* **Text block**
Reed on the other hand has already declared victory and is calling himself Mayor-elect.

As a result of the December 01, 2009, Run-off Election, Ceasar Mitchell has been elected City Council President; Aaron Watson has been elected to the Post 2-at-large seat; and Alex Wan has been elected to District 6. In addition, Donzella James has been re-elected to the State Senate and Simone Bell has been elected to State House, in two notable Special Elections. Check back with Atlanta Progressive News tomorrow for our coverage on these other races.

Several weeks ago at a fundraiser in Buckhead’s Tuxedo Park neighborhood, Norwood supporters asked her whether she had confidence in a fair election, and she said that she believed Secretary of State Karen Handel would do everything in her power to ensure the election is fair.

However, aside from a few potential areas listed below, there typically has not been much for a candidate to gain from a recount under E-voting. And in addition, there is not much Handel can do to ensure the accuracy of the E-voting totals in this or any election, being that there is no voter-verified paper trail.

As previously reported by Atlanta Progressive News in our coverage of the VoterGA lawsuit against the current E-voting system in Georgia, election officials have already testified that a recount on E-voting machines has never produced a different result in the machines’ seven year history.

More on the recount issues (below) following our coverage of election night.

ELECTION NIGHT

Norwood and her supporters gathered at the Varsity fast food restaurant in Midtown to watch the election results come in. At first, the numbers being reported by WXIA Channel 11 showed Norwood leading. She held her first press availability around 9pm.

When asked why she thought she was leading, “Everybody has their Mary story. It’s been 20 years. I didn’t know this would be my life’s work but it is.”

However, while the Channel 11 numbers showed Norwood in the lead with as much as 50% of the precincts in, the Fulton County website was showing Reed in a major lead with only a few precincts in.

Reed and his supporters gathered at the Hyatt Regency hotel in downtown Atlanta. After the polls closed at 8 p.m., supporters began filling a ballroom inside.

The crowd included a large union contingent and countless lawmakers – two groups that were key to Reed’s late-campaign push into the run-off.

State Sen. Nan Orrock led a parade of elected officials on stage after 10 p.m. “Atlanta needs a consensus builder,” she said.  “Atlanta needs someone who can bring people together. [Reed] can put together the people and work to get things done.”

Joining Orrock were Fulton County Commissioner Nancy Boxill, Clayton County Commission Chairman Eldrin Bell, DeKalb County Commissioner Lee May, and State Reps. Ed Mangham, Rahn Mayo, Kathy Ashe, and Pat Gardner. A group of labor representatives also took the stage.

* **Exercise set**
(1) Answer these questions from the election article:
(a) Who was elected City Council President in the December 01, 2009, run-off?
(b) Where did Norwood and her supporters gather on election night?
(c) At what time did the polls close?
(2) Reproduce everything in the election article from "As a result" down to "election is fair.".
(3) According to the election article, why can Handel do little to ensure the accuracy of the E-voting totals?
Use only the election article to answer.

* **Information shown**
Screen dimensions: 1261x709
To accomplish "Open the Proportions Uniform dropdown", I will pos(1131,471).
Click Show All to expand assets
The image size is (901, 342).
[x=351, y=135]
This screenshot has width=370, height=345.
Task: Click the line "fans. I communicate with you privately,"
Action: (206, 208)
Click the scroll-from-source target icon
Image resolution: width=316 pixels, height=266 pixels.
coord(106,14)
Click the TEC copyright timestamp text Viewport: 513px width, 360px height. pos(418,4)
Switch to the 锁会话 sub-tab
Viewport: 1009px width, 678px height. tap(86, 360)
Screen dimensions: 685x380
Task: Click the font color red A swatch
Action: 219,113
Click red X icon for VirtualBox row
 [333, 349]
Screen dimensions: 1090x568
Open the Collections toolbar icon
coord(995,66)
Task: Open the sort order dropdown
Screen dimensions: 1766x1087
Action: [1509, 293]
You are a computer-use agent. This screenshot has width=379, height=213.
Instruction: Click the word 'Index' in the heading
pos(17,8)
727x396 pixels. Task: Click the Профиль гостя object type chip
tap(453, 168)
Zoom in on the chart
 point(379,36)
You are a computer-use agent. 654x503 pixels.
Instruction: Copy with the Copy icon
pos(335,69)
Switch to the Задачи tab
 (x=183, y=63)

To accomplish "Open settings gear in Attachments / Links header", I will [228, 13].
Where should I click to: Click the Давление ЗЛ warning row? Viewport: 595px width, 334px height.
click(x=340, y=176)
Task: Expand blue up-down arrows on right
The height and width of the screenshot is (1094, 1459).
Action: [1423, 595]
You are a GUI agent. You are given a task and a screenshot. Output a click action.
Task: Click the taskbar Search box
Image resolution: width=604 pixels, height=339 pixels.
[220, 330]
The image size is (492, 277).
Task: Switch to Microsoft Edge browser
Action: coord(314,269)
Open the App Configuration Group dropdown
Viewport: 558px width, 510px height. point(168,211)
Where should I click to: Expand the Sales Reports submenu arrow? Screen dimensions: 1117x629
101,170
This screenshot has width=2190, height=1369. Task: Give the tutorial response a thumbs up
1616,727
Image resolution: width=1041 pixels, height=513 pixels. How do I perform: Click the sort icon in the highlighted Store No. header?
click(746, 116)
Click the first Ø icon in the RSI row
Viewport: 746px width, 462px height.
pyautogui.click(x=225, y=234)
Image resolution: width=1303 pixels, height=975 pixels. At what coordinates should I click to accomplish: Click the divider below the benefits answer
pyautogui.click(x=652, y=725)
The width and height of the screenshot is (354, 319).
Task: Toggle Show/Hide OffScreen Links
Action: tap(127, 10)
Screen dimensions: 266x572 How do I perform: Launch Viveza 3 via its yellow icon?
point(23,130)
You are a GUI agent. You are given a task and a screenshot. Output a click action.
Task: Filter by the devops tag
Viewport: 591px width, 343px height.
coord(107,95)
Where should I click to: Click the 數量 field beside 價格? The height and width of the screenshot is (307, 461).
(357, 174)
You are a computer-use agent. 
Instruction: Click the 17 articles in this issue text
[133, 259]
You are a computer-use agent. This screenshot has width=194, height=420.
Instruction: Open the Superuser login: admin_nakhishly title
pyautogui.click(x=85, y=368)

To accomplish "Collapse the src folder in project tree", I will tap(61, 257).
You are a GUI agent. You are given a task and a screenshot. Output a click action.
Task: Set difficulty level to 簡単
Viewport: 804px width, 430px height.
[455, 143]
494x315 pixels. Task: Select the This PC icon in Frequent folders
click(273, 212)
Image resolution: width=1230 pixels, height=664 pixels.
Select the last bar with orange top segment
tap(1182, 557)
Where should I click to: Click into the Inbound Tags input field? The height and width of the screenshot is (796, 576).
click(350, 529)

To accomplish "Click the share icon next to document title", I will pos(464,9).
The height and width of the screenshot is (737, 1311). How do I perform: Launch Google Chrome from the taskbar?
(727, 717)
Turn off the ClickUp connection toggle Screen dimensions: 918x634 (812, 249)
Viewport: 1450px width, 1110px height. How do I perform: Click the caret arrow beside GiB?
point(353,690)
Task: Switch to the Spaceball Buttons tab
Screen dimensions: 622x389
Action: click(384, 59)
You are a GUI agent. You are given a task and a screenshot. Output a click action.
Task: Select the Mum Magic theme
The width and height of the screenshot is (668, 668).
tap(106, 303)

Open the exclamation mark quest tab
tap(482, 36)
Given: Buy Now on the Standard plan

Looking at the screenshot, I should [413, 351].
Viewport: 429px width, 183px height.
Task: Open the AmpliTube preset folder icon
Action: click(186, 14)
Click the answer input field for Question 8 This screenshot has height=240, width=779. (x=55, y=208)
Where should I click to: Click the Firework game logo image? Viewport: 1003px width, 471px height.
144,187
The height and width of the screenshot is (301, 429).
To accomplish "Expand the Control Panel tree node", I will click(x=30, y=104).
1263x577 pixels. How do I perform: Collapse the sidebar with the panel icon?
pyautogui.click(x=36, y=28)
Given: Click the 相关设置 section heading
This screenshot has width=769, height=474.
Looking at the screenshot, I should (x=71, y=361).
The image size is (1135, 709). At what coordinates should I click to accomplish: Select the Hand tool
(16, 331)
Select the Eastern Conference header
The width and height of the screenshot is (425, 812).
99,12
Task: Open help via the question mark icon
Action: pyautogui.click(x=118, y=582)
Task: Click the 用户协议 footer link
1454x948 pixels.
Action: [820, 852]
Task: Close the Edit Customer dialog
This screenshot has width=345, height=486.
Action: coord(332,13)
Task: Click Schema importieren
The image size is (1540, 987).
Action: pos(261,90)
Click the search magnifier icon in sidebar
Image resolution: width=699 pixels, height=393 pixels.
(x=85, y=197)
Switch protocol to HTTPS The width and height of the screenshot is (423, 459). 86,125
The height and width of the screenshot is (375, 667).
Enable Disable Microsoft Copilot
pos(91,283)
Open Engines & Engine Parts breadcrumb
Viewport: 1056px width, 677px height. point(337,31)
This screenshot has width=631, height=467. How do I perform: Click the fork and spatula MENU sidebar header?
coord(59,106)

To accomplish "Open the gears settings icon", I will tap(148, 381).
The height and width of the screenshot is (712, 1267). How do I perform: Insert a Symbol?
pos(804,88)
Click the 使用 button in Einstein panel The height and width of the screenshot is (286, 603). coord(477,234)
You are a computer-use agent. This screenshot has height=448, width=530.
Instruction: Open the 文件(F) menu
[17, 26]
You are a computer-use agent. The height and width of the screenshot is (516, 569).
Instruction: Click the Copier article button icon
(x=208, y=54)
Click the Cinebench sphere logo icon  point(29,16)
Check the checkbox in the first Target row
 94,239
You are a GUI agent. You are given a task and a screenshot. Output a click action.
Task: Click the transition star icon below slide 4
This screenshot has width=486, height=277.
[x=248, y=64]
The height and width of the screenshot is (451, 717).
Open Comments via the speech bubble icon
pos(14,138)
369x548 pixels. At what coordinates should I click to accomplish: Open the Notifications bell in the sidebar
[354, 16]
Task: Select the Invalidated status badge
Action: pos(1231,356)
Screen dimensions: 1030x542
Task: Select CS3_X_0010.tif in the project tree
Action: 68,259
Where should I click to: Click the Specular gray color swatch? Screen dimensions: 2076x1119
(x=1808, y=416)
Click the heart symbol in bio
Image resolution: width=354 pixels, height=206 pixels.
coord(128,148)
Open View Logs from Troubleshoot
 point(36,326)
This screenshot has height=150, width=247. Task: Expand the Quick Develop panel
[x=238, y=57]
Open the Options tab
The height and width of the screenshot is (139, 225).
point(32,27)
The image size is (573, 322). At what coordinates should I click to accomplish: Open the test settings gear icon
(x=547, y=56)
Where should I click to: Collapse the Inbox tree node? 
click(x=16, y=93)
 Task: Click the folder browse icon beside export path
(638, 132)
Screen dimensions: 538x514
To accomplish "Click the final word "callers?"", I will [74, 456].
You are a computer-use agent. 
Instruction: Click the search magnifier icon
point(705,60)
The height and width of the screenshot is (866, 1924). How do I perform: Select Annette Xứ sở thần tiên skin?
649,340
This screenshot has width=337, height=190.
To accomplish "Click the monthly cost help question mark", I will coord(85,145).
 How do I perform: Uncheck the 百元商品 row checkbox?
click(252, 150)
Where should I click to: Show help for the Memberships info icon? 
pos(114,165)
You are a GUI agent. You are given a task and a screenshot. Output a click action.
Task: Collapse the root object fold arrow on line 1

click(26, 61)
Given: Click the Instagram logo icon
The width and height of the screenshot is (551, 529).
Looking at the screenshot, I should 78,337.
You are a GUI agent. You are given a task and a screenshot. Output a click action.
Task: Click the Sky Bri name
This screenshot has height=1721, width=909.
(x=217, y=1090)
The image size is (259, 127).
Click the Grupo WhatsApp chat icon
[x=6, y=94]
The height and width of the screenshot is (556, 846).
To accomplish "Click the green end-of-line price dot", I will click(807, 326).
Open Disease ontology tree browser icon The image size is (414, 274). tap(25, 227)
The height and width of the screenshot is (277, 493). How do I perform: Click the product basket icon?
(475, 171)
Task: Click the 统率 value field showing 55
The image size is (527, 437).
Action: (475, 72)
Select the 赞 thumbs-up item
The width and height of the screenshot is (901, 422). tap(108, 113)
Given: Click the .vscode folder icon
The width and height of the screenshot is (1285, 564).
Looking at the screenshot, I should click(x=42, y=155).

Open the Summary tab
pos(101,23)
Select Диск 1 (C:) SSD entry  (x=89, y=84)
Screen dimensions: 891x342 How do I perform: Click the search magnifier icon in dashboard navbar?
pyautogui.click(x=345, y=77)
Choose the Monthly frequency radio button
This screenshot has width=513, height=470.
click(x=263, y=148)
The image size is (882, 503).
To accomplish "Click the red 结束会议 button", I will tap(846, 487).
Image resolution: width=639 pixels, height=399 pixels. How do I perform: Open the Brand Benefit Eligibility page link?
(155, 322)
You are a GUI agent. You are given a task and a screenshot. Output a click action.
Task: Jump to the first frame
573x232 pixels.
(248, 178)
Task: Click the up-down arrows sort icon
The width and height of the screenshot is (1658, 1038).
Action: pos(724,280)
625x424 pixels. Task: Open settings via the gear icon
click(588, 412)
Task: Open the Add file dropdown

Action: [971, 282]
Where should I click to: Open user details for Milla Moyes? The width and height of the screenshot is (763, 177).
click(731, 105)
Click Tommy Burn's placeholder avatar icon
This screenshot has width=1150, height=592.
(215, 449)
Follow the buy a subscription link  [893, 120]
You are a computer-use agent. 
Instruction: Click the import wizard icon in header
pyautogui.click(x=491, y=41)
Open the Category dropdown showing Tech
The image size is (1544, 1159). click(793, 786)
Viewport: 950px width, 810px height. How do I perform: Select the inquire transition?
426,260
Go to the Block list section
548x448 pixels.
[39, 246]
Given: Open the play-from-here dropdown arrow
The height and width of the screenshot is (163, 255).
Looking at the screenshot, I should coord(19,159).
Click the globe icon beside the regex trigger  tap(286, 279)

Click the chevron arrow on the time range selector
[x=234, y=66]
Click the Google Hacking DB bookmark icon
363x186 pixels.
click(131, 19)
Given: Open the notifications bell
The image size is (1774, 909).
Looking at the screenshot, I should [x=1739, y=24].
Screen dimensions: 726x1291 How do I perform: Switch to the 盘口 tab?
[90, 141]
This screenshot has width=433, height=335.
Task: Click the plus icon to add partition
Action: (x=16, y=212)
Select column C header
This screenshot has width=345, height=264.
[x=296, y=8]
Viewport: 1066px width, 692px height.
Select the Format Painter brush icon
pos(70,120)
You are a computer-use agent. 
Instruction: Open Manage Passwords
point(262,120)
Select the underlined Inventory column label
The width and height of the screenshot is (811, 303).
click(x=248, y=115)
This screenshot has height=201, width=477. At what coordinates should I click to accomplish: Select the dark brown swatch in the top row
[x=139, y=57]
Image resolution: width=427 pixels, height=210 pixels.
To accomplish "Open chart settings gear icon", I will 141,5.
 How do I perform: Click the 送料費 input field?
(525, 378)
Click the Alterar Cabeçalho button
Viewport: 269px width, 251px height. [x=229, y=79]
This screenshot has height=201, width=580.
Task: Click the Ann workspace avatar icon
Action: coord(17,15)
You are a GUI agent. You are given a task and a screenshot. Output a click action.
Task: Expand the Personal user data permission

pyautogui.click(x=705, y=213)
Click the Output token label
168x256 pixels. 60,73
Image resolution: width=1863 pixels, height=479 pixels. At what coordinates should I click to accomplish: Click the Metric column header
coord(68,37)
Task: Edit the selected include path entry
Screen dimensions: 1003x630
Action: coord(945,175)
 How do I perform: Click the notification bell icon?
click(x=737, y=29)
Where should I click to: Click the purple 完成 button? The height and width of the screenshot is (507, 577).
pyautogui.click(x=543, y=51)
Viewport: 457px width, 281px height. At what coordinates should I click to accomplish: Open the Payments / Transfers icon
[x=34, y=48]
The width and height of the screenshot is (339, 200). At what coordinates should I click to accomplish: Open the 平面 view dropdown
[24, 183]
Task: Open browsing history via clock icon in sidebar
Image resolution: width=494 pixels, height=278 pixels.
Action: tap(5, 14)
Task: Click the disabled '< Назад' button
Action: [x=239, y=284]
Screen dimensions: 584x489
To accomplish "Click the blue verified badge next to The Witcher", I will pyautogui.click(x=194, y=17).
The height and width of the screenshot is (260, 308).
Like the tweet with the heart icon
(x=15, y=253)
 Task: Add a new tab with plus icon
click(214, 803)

* **Answers for this exercise**
(1)
(a) Ceasar Mitchell
(b) The Varsity fast food restaurant in Midtown
(c) 8 p.m.

(2)
As a result of the December 01, 2009, Run-off Election, Ceasar Mitchell has been elected City Council President; Aaron Watson has been elected to the Post 2-at-large seat; and Alex Wan has been elected to District 6. In addition, Donzella James has been re-elected to the State Senate and Simone Bell has been elected to State House, in two notable Special Elections. Check back with Atlanta Progressive News tomorrow for our coverage on these other races.

Several weeks ago at a fundraiser in Buckhead’s Tuxedo Park neighborhood, Norwood supporters asked her whether she had confidence in a fair election, and she said that she believed Secretary of State Karen Handel would do everything in her power to ensure the election is fair.

(3) There is no voter-verified paper trail.